Like Mark Workman, Jerry West, Hot Rod Hundley and others from the old Kanawha Valley Conference, Price thrilled local fans by signing with West Virginia. He suffered horrific knee issues at WVU that ended his dreams of a pro career, and should have ended his college career, but he would not disappoint the fans in his home state. He played in great pain at WVU from 1970-72, often guarded the opposing team's best player and still averaged almost eight points and five rebounds in his career.
Throughout his playing career, Price was known for playing the game the right way. His high school teammate Phillips shared this story.
"We were playing Parkersburg and winning by about 17 points in the second half," Phillips said. "One of their guards was talking trash to Sonny Burls and Sonny kept telling him, 'Look at the scoreboard, look at the scoreboard.'
"Curt came over to Sonny and reminded him that type of behavior was not necessary. Trash talking and technical fouls were not acceptable to Coach Romano or to Curt, and he refused to let us act that way."
After working professionally with the Job Corps in many parts of the country, Price moved back to Charleston in 2012. It is good to have him back.

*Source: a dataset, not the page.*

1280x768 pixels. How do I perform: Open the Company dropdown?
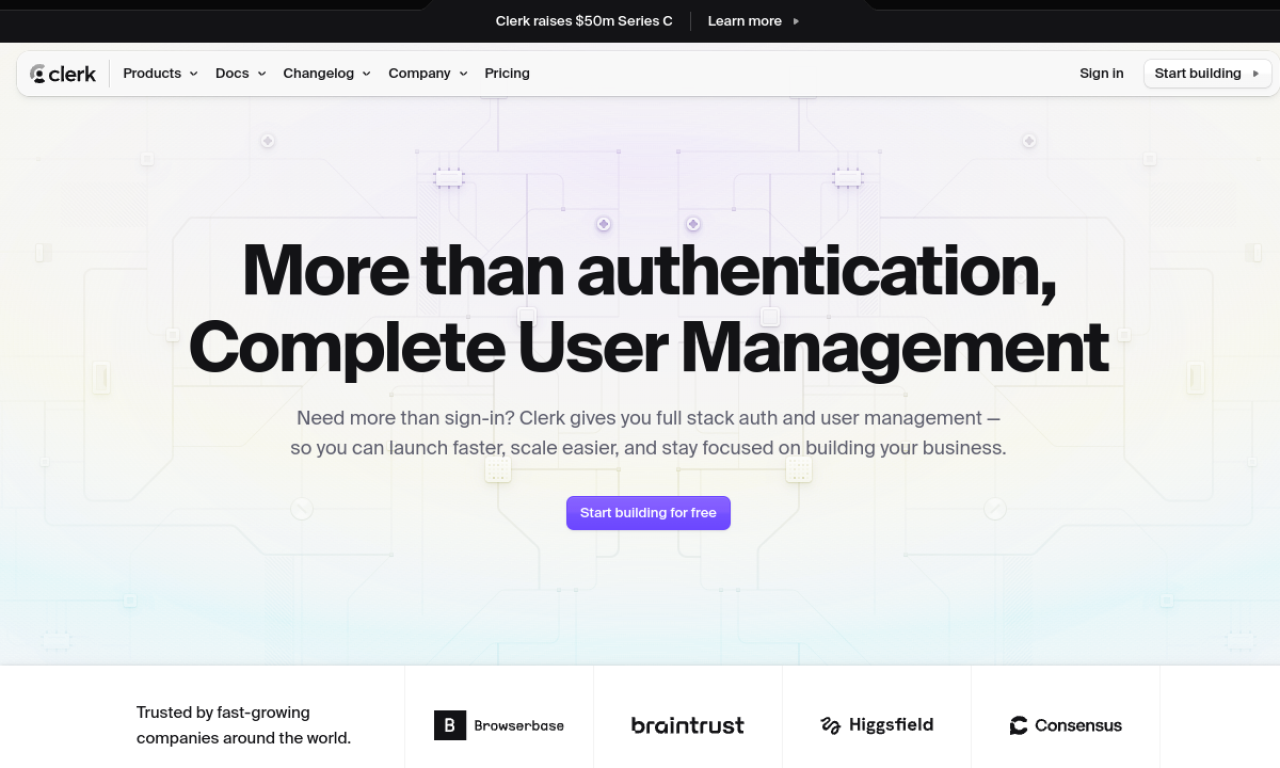coord(428,73)
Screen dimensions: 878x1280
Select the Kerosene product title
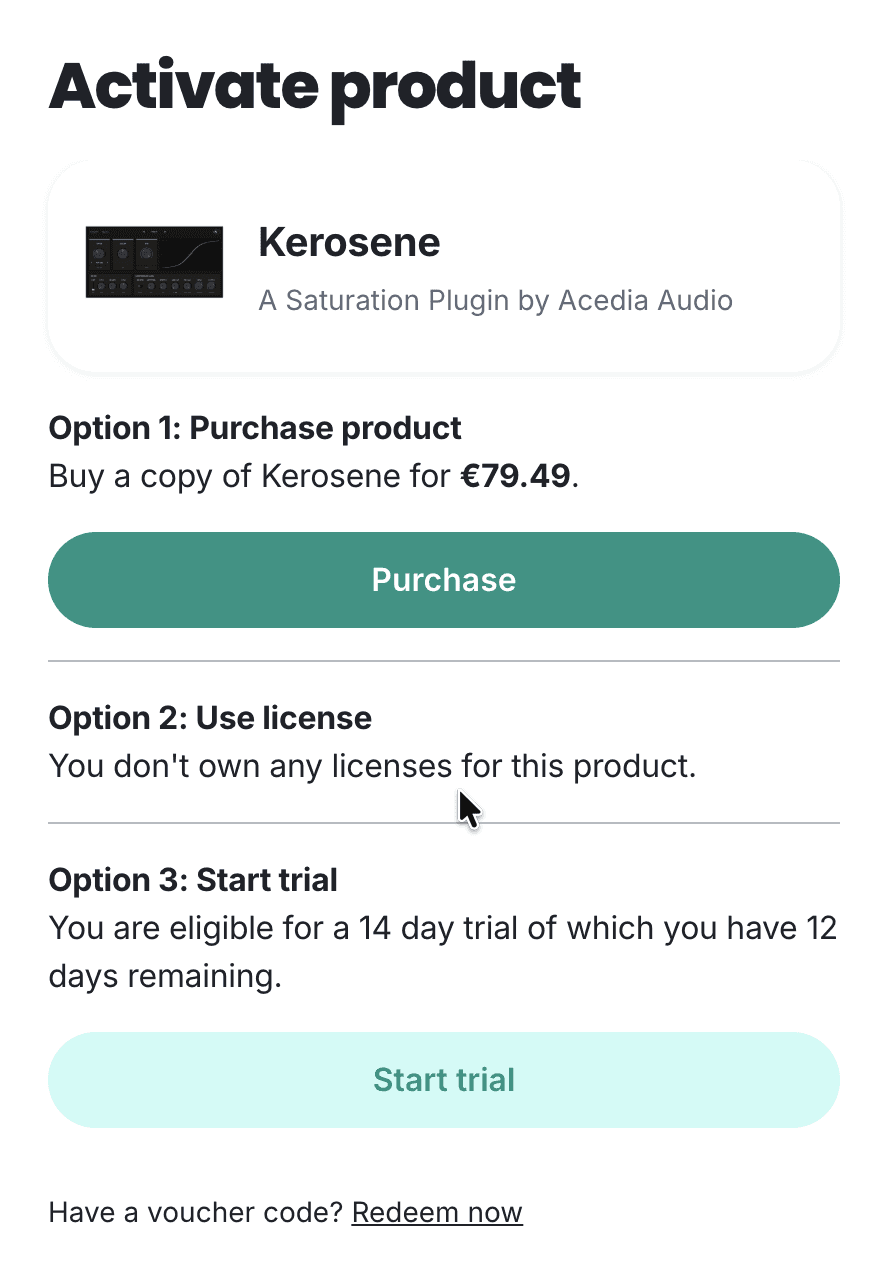pyautogui.click(x=349, y=242)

He is not only a part of our basketball history, but also our music history. He loves music as much as basketball. He played piano as a youngster and then switched to guitar. In a story with Gazette writer Sandy Wells in March of 2008, he talked about playing with the King Sound Interpreters and touring in Myrtle Beach, Virginia Beach and Atlanta.
In college he played with a band that toured in Boston and New Jersey. One day he played a Saturday afternoon basketball game in Morgantown and a dance that night in Fairmont. A young Stevie Wonder walked in since he happened to be playing a concert in Fairmont. He asked if he could sit in on drums. Little did Stevie know he wasn't the biggest celebrity in the Holiday Inn that night.
Stevie Wonder wrote and performed "Sir Duke," but in this area, Curt Price will always be known as "The King."